A Master of Business Administration (MBA) is considered to be one of the most esteemed and highly sought-after graduate degrees across the globe. It is no coincidence that many Fortune 500 companies are managed by CEOs with an MBA.
While pursuing an MBA might promise a lucrative career, it requires significant time and financial commitment. Getting an MBA could take anywhere from one to four or more years, depending on the program and type of degree, and can cost anywhere from $30,000 to $200,000 USD at one of the world’s top business schools.
It is worth investigating if the degree lives up to its hefty price tag. To do so, here are some of the reasons for pursuing and not pursuing an MBA.
Obtaining and developing important skills is a very popular reason to pursue an MBA. MBA classes are designed to teach the skills required to be successful in a variety of industries and in the business world.
In a recent survey conducted by the Business Graduates Association, nearly 70 per cent of the surveyed MBA students named “[acquiring] more skills and knowledge about the business world” as the main reason for their decision to get an MBA.
According to the Wharton Business School at the University of Pennsylvania, some of the skills acquired while getting an MBA include improved communication, a better understanding of global markets, and more efficient time management skills.

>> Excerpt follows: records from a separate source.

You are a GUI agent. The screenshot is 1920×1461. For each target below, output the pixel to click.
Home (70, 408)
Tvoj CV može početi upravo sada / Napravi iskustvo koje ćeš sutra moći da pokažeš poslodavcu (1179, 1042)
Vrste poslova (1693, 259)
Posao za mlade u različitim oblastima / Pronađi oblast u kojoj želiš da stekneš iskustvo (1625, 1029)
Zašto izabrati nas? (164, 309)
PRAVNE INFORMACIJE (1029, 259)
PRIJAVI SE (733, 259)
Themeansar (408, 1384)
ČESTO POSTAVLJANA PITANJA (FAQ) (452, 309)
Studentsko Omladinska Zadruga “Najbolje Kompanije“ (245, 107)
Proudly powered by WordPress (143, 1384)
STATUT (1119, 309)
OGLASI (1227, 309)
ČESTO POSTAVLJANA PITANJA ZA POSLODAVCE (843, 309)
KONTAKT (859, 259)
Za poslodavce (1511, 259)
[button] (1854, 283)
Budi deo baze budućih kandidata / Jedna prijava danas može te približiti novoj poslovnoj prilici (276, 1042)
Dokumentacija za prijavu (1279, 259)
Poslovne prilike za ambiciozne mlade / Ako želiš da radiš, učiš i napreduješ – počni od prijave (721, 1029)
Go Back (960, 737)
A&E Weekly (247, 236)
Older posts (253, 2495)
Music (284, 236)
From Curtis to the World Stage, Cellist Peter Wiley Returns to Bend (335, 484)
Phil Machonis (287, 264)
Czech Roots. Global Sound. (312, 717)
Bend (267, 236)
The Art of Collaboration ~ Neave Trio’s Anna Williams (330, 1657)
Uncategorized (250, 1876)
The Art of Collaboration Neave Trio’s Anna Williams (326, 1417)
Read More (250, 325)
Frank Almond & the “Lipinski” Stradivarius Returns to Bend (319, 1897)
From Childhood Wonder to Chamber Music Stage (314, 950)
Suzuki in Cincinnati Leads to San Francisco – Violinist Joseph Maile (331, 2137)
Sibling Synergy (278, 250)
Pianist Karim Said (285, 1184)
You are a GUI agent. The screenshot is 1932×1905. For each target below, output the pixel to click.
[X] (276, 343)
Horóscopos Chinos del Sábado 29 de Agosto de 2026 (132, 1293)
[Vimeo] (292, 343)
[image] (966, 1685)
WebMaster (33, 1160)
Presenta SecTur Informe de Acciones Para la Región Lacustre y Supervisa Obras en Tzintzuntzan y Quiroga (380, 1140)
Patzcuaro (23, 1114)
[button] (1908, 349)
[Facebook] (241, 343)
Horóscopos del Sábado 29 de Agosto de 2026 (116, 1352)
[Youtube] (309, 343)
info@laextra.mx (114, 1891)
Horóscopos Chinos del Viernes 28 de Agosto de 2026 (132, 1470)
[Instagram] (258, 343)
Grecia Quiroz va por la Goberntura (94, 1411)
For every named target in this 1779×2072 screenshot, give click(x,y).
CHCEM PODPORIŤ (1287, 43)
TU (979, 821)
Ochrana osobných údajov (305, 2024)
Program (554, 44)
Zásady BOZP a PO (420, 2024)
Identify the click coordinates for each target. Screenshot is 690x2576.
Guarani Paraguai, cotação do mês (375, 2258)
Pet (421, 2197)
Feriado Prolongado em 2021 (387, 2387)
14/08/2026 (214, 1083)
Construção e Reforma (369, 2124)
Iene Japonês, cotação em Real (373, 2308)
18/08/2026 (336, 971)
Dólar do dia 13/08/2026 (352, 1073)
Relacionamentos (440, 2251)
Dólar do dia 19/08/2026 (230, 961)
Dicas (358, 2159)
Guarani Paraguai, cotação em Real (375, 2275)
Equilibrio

The knowledge and the tools developed over the course of this challenging degree inspire its students to be prepared to work in the difficult and continuously changing business environment. It is especially recommended to pursue an MBA if you are planning to change careers, because the skills you develop over the course of the degree can enable you to adapt quickly to the different circumstances.
Decline of the MBA’s “value added ratio”
A major obstacle faced by students wanting to pursue an MBA is its cost. Those who eventually decide to pursue the degree may end up with sizable student loans after graduating. This burden influences many students to continue working alongside their studies, which may have adverse effects on their academic performance. According to the Business Graduates Association survey, 72 per cent of students needed to work in order to financially support the costs of their MBA degrees.
The salary increase that comes along with obtaining an MBA can vary based on a number of factors. A candidate’s work experience, personal connections, and the reputation of the school that they attend can all play a role in what their starting salary is after graduation. Industries that tend to offer higher-paying roles include consulting and strategy, technology management, and financial services and economics.
Access to more opportunities
An MBA can help its graduates access many different opportunities, including better jobs and the ability to start their own businesses. Networking, a skill emphasized by business schools, can go a long way toward acquiring a dream job or a promotion. A 2016 LinkedIn survey found that nearly 85 per cent of the positions filled in the corporate world were filled due to networking. Pursuing an MBA offers many networking opportunities through professors, classmates, and alums. Employees that are recognized to have potential for their firms are often sponsored by their employers to study in an MBA program while still working for the company.
The knowledge developed in classrooms is expected to be applied in the workplace to improve the organization. The impact that MBA candidates have on their firms, along with their acquired connections, make them valued employees with potential for managerial roles.
If starting a business is more of a priority for you than climbing the corporate ladder, an MBA is also worthwhile. Around 31 per cent of MBA students, according to a QS Applicant Survey, chose their program to develop their entrepreneurial expertise. A growing number of business schools have been building innovation hubs and startup labs to foster and grow the entrepreneurial spirit of their students.
Relevance of an MBA in the workforce
An MBA primarily concentrates on building standard skills in fields such as finance, marketing, operations, and accounting. While these skills are valuable to attaining managerial positions, some industries look to hire managers with more specialized knowledge and experience within the industry.
Thus, it is beneficial for you to look into the hiring practices in your desired field of work and weigh the benefits that an MBA will provide to your own situation before making the financial and time commitments necessary to achieve this degree.